The statement added: "The new build is a two a half storey, pitched roof building, with two storey pitched roof and single storey flat roof elements."

Online local reaction to the proposals suggests the scheme is likely to be contentious, with questions being raised over whether the homes will be open-market, or reserved for Renishaw employees, as per a recent new build project nearby in Packhorse Lane.

However, Lynsey Powell wrote: "Better on a brownfield site than a greenfield one."

Another resident has also written to object over the issue of traffic congestion in Old Town.

They wrote: "The conversion of these buildings into so many apartments would greatly increase the number of cars in what is already a bottle neck area. I don't have confidence the proposed development will be sympathetic to the Old Town aesthetic.

"Wotton is a beautiful, historic area that needs to be preserved and protected. In addition, the construction vehicles and site access needed for such a large scale development project will render the road (and therefore access to Wotton) virtual unusable for residents and visitors."

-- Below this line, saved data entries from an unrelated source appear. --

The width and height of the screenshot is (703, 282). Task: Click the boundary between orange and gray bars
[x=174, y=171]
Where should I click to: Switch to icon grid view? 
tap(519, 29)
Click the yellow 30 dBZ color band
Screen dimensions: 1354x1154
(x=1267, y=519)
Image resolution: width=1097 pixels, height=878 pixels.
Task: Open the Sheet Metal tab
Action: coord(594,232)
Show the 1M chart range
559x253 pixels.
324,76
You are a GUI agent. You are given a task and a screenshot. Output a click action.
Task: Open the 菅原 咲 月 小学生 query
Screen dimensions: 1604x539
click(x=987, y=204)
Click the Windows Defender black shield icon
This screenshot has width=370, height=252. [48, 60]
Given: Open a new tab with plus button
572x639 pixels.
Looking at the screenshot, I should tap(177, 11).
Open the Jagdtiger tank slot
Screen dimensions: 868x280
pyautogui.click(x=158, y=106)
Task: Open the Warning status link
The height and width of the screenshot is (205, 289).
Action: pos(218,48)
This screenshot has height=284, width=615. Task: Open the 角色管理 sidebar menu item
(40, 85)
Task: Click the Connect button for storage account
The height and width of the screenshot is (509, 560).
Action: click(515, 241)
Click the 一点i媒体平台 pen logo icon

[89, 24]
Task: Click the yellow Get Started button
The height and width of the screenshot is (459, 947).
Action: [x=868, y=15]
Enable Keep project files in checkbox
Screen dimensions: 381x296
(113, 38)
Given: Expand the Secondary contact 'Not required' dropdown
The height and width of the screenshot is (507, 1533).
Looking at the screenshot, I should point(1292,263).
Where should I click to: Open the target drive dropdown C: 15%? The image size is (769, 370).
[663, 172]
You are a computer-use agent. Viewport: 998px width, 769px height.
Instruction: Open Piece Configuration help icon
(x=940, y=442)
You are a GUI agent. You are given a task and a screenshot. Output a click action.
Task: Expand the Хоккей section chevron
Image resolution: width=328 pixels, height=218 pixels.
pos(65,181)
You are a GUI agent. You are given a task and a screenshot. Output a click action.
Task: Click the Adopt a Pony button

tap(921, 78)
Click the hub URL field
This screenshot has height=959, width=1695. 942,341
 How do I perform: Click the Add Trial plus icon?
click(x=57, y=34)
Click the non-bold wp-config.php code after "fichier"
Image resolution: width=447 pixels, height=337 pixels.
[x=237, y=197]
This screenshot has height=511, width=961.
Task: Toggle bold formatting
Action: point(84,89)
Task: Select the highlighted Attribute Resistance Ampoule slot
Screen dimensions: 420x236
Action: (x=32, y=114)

Internal documents within SDC for the application also suggest the proposed new build element may encounter resistance.

SDC's Conservation Specialist wrote: "This surviving green space is an important contributor to the character of the conservation area it reflects the historic use of the land, both as Sunday school garden and parish glebe. The refurbishment of the historic buildings is welcomed, though the fine details will be further assessed as part of the listed building application. The conversion of the Sunday school is likewise non-contentious.

"However, I do have concerns regarding the construction of the new apartment block A. The open ground to the west of the former Sunday School is an important piece of open land which contributes to the verdant nature of this part of the site. It also reflects the historic land use and ownership. The character of the open space would be wholly eradicated and transformed into a site with a large, modern block that takes no reference from the scale, massing and detailing of the historic construction surrounding it.

They added: "The proposed Block A would, by virtue of its scale, massing and design, appear as an incongruous modern addition, at odds with its historic surroundings and visually obtrusive."

A Long Street resident also told SDC: "There is no parking in Wotton now. The [Symn Lane] car park was a total flop, and now local elderly residents are struggling to get their needs met because of the central parking issue. This affects district nurses, carers, and mobile services like chiropodists."

● No date is as yet set for a decision but a reply date by May 7 has been issued to stakeholders.